Make extraction prompt/task improvements safe, testable, and regression-resistant.

MCP tools

  • extraction.extract(text, taskId?, modelId?)
  • extraction.extractBatch(inputs)
  • extraction.submitJob(inputs, webhookUrl?)
  • extraction.getJob(jobId)
  • extraction.metrics() / extraction.cacheStats()

A2A workflow

  • TaskDesignerAgent drafts task prompt + examples
  • EvalRunnerAgent runs batch eval sets
  • RegressionAgent compares to baseline
  • PublisherAgent updates task registry + rollout

Acceptance criteria

  • A single command/workflow can:
    • run eval suite
    • compute simple quality metrics (schema validity, required fields coverage)
    • produce a report and recommended next edit

Phase 4 — Ops expansion (jobs/flags/maintenance/webhooks) (12 weeks)

Tools

  • jobs.list, jobs.trigger, jobs.listRuns
  • flags.list, flags.upsert, flags.evaluate
  • maintenance.get, maintenance.set
  • webhooks.listSubscriptions, webhooks.test, webhooks.rotateSecret

Acceptance criteria

  • “Ops Copilot” can safely execute a bounded change plan:
    • propose change
    • dry-run if supported
    • execute with audit
    • verify outcome

Security & privacy checklist

  • Explicit productId on every tool call
  • Avoid returning raw PII in tool results
  • Ensure diagnostics redaction remains enforced server-side
  • Enforce expirations on policies and sessions
  • Rate limit MCP server endpoints

Rollout strategy

  • Start with internal-only usage (super_admin).
  • Add admin roles once guardrails are proven.
  • Add viewer read-only access for broader teams.
  • Add product-specific namespaces only after platform namespaces stabilize.

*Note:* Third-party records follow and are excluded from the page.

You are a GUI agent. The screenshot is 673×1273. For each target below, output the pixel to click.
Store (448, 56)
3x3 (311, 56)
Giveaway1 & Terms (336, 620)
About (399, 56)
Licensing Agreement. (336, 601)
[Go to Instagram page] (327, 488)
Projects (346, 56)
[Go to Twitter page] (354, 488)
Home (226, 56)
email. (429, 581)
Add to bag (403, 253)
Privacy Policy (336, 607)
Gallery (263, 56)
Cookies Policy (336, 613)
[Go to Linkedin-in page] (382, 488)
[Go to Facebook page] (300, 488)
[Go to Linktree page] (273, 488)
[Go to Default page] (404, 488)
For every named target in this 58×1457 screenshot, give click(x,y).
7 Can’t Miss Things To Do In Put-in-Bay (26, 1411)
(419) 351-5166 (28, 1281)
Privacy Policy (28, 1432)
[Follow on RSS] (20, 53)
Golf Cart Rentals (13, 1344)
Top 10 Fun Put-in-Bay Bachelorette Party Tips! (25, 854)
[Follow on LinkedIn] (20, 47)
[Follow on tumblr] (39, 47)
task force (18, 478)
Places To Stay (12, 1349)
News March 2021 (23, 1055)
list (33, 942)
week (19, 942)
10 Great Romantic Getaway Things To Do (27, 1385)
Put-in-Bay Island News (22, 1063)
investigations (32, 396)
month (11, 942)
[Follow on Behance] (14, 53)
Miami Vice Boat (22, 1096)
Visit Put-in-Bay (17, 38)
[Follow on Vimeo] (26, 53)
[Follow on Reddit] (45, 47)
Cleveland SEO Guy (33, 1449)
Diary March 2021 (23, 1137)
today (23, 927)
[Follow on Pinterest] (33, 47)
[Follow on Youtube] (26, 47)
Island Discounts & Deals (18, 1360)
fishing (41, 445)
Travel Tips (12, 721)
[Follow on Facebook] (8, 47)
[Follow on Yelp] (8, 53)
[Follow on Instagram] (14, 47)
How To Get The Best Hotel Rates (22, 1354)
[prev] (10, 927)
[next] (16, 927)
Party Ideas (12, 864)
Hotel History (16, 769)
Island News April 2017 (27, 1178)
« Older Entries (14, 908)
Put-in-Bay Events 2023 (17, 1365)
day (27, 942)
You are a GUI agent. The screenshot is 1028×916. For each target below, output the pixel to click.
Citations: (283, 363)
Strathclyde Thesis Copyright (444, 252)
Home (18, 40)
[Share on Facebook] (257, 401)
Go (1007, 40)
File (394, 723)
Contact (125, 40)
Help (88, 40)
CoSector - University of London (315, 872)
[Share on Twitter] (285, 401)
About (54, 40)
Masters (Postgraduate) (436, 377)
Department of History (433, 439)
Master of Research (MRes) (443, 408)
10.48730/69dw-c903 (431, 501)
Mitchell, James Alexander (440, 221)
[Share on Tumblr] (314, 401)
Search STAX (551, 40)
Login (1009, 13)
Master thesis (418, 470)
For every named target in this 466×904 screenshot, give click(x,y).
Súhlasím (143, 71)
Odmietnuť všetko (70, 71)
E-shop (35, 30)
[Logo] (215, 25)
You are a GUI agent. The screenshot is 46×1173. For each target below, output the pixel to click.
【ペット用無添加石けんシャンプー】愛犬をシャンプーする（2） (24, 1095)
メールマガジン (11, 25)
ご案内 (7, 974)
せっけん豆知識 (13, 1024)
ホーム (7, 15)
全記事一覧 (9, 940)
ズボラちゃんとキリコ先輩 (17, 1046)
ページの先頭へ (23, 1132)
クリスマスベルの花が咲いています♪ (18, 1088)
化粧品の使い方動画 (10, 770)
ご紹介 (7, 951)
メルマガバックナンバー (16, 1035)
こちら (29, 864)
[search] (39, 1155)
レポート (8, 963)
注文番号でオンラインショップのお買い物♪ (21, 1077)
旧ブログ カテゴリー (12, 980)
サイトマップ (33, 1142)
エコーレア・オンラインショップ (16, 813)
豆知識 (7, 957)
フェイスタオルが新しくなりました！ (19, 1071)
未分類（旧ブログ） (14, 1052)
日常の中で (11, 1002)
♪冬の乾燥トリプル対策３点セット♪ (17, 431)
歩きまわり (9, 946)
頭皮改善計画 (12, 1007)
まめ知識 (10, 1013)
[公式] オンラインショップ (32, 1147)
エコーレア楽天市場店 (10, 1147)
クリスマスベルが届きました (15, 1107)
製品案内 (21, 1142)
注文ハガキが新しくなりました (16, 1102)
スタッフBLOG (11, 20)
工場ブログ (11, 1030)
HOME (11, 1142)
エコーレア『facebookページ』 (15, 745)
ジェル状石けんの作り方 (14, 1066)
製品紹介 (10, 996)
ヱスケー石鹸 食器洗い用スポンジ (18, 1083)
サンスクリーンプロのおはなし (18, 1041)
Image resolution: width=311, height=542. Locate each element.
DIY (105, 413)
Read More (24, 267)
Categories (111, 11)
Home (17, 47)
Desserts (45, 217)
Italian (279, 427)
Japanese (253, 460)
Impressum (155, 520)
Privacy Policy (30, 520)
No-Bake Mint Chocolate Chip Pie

Work breakdown (suggested)

  • Milestone A: MVP MCP server + telemetry/diagnostics read-only
  • Milestone B: mutating tools + dry-run/expiry enforcement
  • Milestone C: support.createDebugPack compound tool
  • Milestone D: A2A runner + handoff schemas
  • Milestone E: extraction eval loop

Open questions (need decisions)

  • Should the MCP server call services via:
    • service REST endpoints only, or
    • direct Cosmos reads for some query paths?
  • Where should A2A handoff artifacts be stored:
    • telemetry events,
    • a dedicated Cosmos container,
    • or both?
  • Do we want one MCP server repo/package, or colocated under platform-service?